November 23rd 2004.

Yamaha Motor has diversified its activities into four main businesses - motorcycles, marine engines and boats, specialty equipment, and industrial machinery. The company has successfully contained revenue fluctuations and strengthened its resilience to sudden changes in certain markets by decentralizing each business over Japan, Asia, Europe and North America.

Yamaha has recently enjoyed strong demand for its motorcycles and marine products. It has also streamlined its low-margin operations, notably boat/yacht production for domestic clients. The firm has steadily built up equity capital and significantly reduced debt.
As part of its effort to reduce costs, Yamaha has transferred production of inexpensive 50cc scooters to Taiwan.

In the Asian market, the company has been seeking to expand motorcycle operations, especially in Indonesia, to meet growing local demand. However, it still significantly lags behind Honda Motor and other Japanese motorcycle makers in terms of market share. The gap is particularly wide in India.

In specialty equipment, centring around its four-wheel all-terrain vehicles (ATVs), Yamaha has established a stable earnings base by successfully catering to demand for these recreational products, mainly in North America. The company met a price-cutting offensive from some rivals in fiscal 2003, but was little affected thanks to its brand power and firm overall demand. While there is uncertainty in the outlook of the North American market, growing sales in Europe means the business is likely to remain a stable earnings source in the years to come.

Thanks to improved profitability in each business segment, Yamaha reported robust earnings for the six months to September 2004. It posted a 21 per cent surge in pre-tax profit to 43.8 billion yen ($417 million) on sales of 602.4 billion yen, up 13 per cent.

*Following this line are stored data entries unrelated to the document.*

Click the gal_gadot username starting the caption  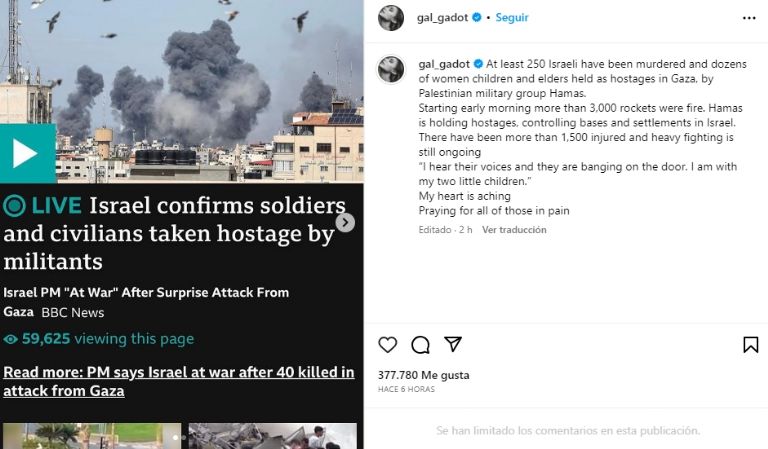point(443,63)
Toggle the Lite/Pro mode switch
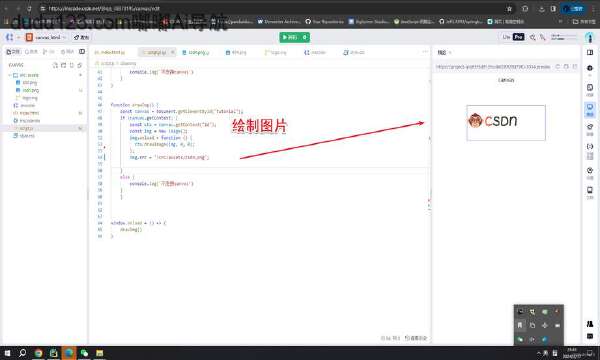Image resolution: width=600 pixels, height=360 pixels. tap(513, 37)
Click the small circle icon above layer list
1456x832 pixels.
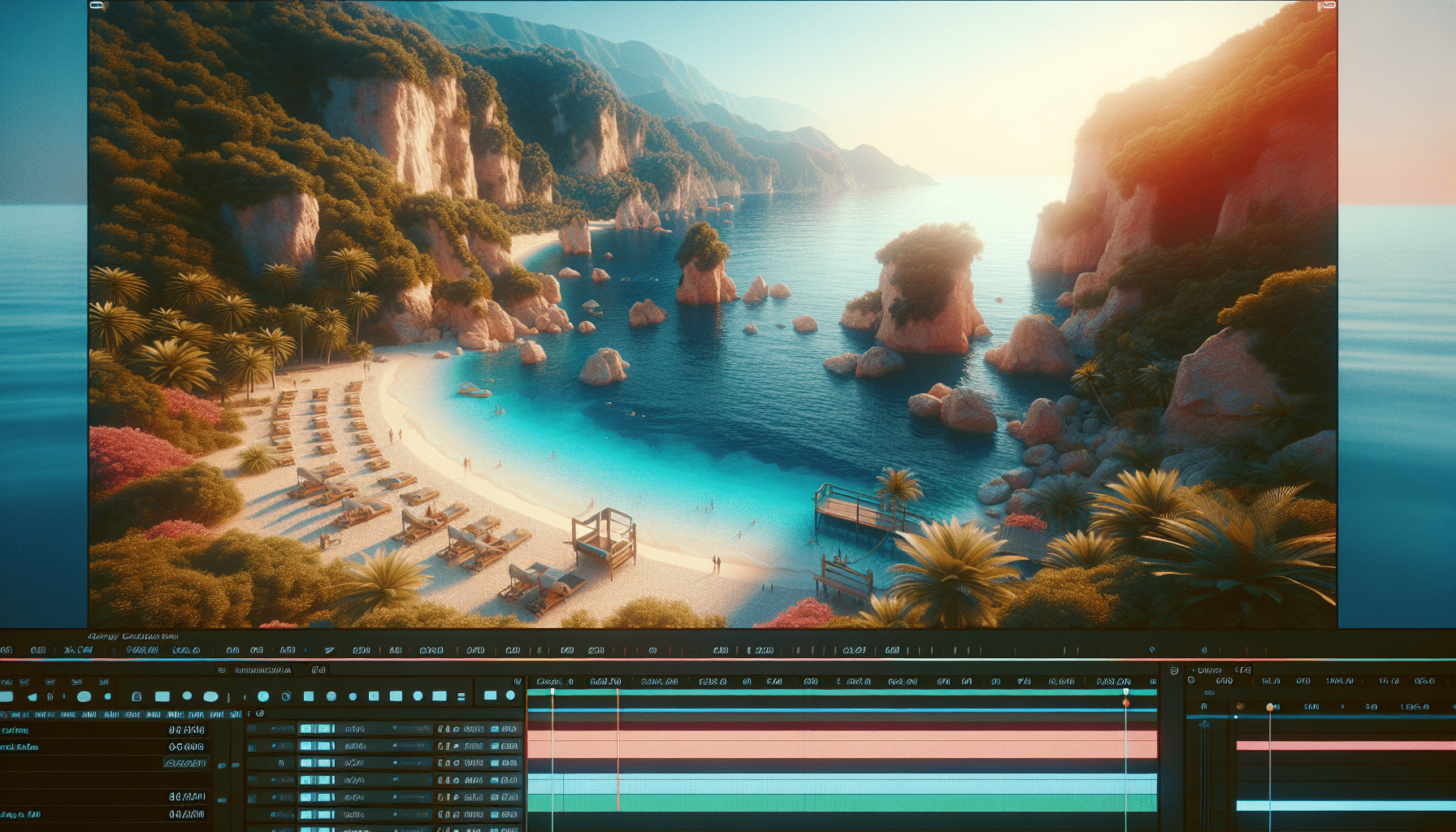tap(260, 713)
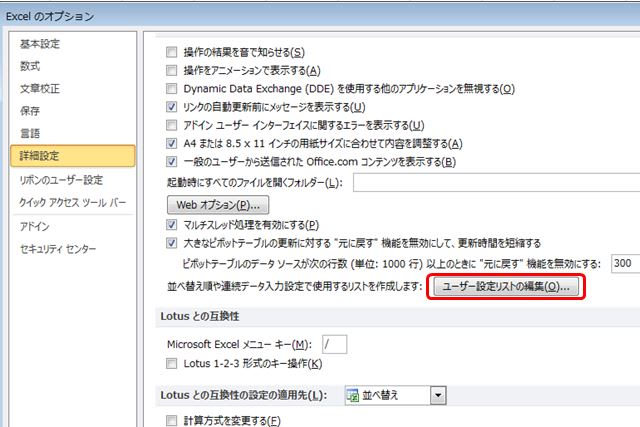Check the Dynamic Data Exchange ignore option
Screen dimensions: 640x427
tap(172, 88)
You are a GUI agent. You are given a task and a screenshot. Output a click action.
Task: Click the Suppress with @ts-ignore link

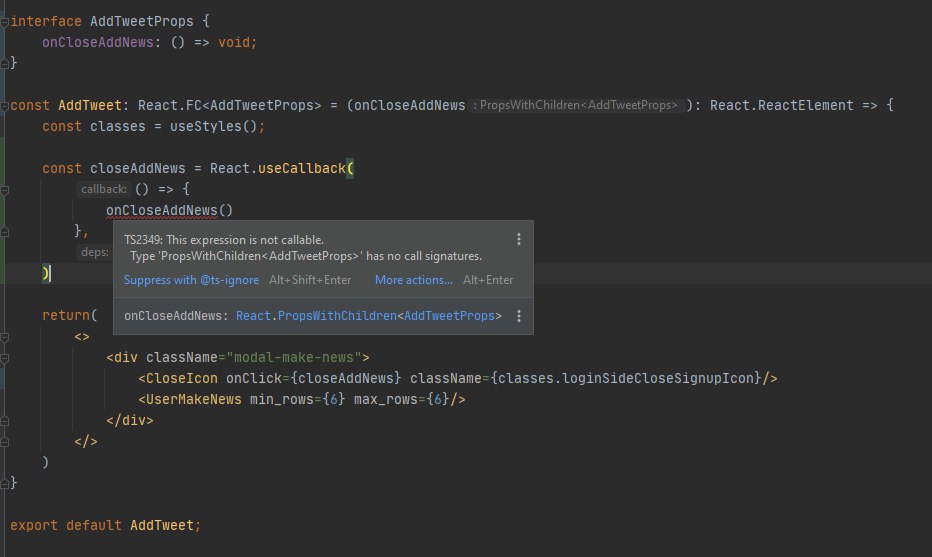191,280
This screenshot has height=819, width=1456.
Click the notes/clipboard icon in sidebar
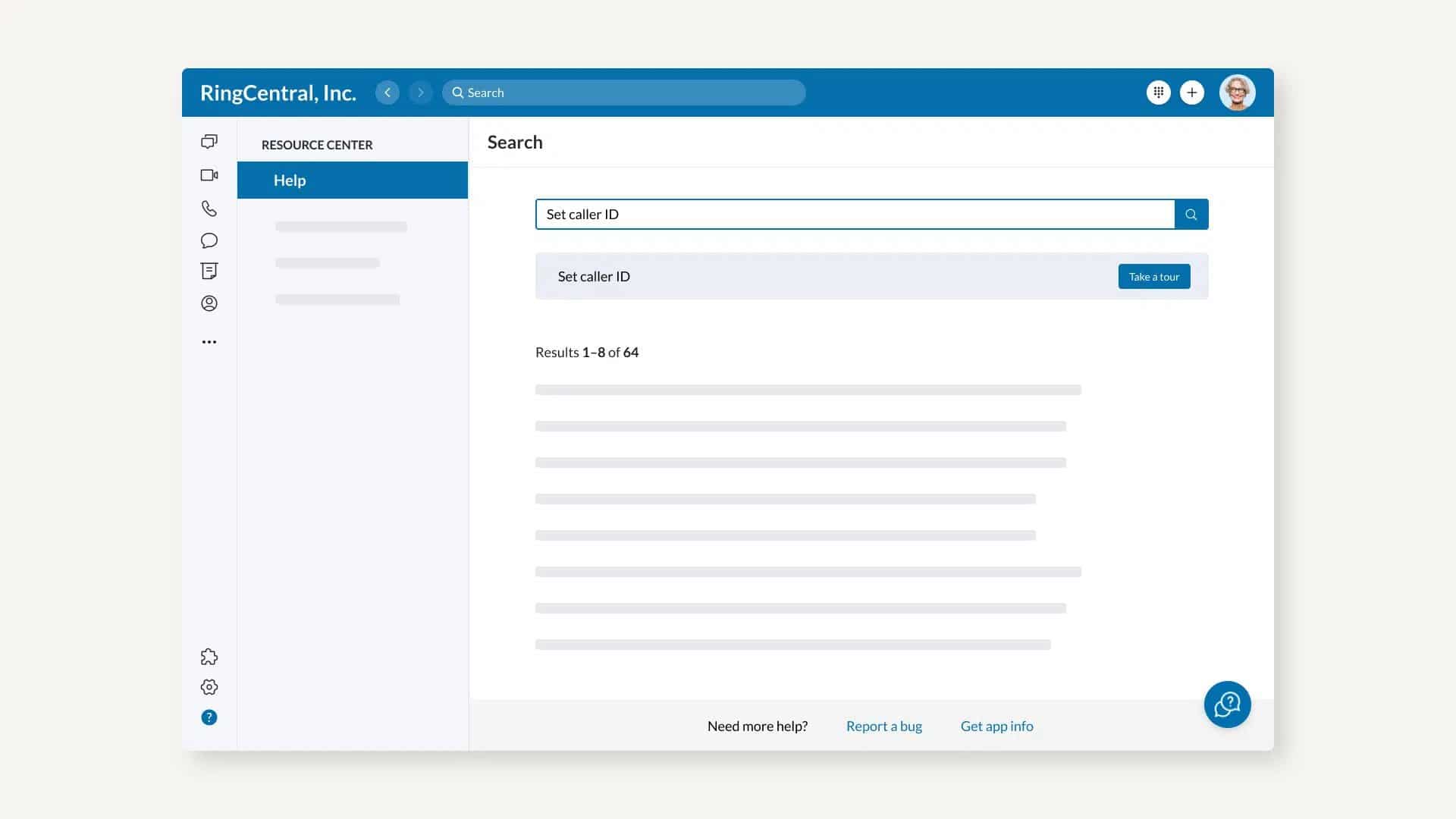209,271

Even though the effect of credit securitisation has yet to be taken into account, the firm has substantially cut debt to 93.4 billion yen as of the end of September. It was able to do this in part because of its brisk earnings and because some of the company's convertible bonds were converted to stock. Its equity capital ratio has improved to 37.9 per cent.

Even though Yamaha relies for 86.4 per cent of its sales on foreign markets, the company now faces a substantially smaller currency risk than before with its increased overseas production.

Yamaha has made active capital investment in recent years to meet environmental rules and other government regulations related to its marine business. Capital spending will continue to be made for developing environment-friendly products and new engines, although such expenditure will likely have a limited burden on its finances.

In its motorcycle business in Asia, Yamaha is enjoying growing revenue thanks to expanding demand. But a close eye needs to be kept on the country risks facing the business, in particular, the possible adverse impact on future sales in Indonesia if the government there abolishes gasoline subsidies.